Source passage
◆ ◆ ◆ ◆

= Wolfgang Kaiser (physicist) =

German physicist (1925–2023)

Wolfgang Kaiser (17 July 1925 – 20 October 2023) was a German physicist who worked in the fields of laser and solid-state physics.

== Biography ==
Wolfgang Kaiser was born in Nürnberg on 17 July 1925. He was awarded his doctorate in Erlangen in 1952, worked as scientist at Purdue University, and in 1954, he joined the US Army Signal Corps Engineering Laboratories in Fort Monmouth. From 1957 to 1964, Kaiser worked at Bell Laboratories in Murray Hill. In 1964, he became a professor for experimental physics at the Technical University of Munich, where he performed research on laser physics. Kaiser died on 20 October 2023, at the age of 98.

== Research ==
Kaiser was internationally recognized for his pioneering work on lasers with ultra-short pulses which find many applications in biophysical and chemical equipment. For example, he showed the molecular reactions regarding the photochemistry of bacteriorhodopsin in photosynthesis. He was involved in the development of ruby lasers and discovered the two-photon absorption with C. G. B. Garrett. The two-photon absorption was postulated by Maria Goeppert-Mayer in 1931 and has become an important method for laser spectrometer applications. Furthermore, Kaiser and his colleagues looked at, and simulated Raman scattering, Brillouin scattering, and the duration of existence of phonons in solid-state matter using Raman spectroscopy. Other topics Kaiser worked on include semi-conductors as well as nonlinear optical issues.

◆ ◆ ◆ ◆

Saved entries
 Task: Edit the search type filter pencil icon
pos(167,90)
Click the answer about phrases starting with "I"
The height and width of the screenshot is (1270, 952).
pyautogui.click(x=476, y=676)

◆ ◆ ◆ ◆

Problems to work on
**1.** In the article on Wolfgang Kaiser, in what year did he become a professor for experimental physics at the Technical University of Munich?
**2.** Using the article on Wolfgang Kaiser, explain why he was internationally recognized.
**3.** Carry the article on Wolfgang Kaiser forward from its final sentence.
The items are not needed for anything here.

Results for the exercise
**1.** He became a professor there in 1964.

**2.** Kaiser was internationally recognized for his pioneering work on lasers with ultra-short pulses. These lasers find many applications in biophysical and chemical equipment.

**3.**
== Honors and Fellowships ==
- 1972: Fellow of the American Physical Society
- 1982: Max Born Medal and Prize of the Deutsche Physikalische Gesellschaft (German Physicist Association) and the British Institute of Physics
- 1986: Ellis R. Lippincott Award of the Optical Society of America
- 1994: Stern-Gerlach-Medaille
- 1995: Bavarian Maximilian Order for Science and Art
Wolfgang Kaiser has got multiple honorary doctorates, from the Purdue University and others, and he was a member of the Bayerische Akademie der Wissenschaften (Bavarian Association for Science), the National Academy of Sciences, and the Academia Europaea.

== Publications ==
- Von kurzen zu ultrakurzen Laserpulsen. (About ultra-short laser pulses) In Physikalische Blätter. July 1994, S. 661.
- Ultrashort Laser Pulses: Generation and Applications, Springer 1993
- Ultrashort Laser Pulses and Applications, Springer 1988
- Der Laser: Grundlagen und neue Ergebnisse, Abhandlungen und Berichte (The laser: General principles and current research), Deutsches Museum 1967

== Literature ==
- Donald Nelson, Robert Collins, Wolfgang Kaiser Bell Labs and the Ruby Laser. In Physics Today. January 2010.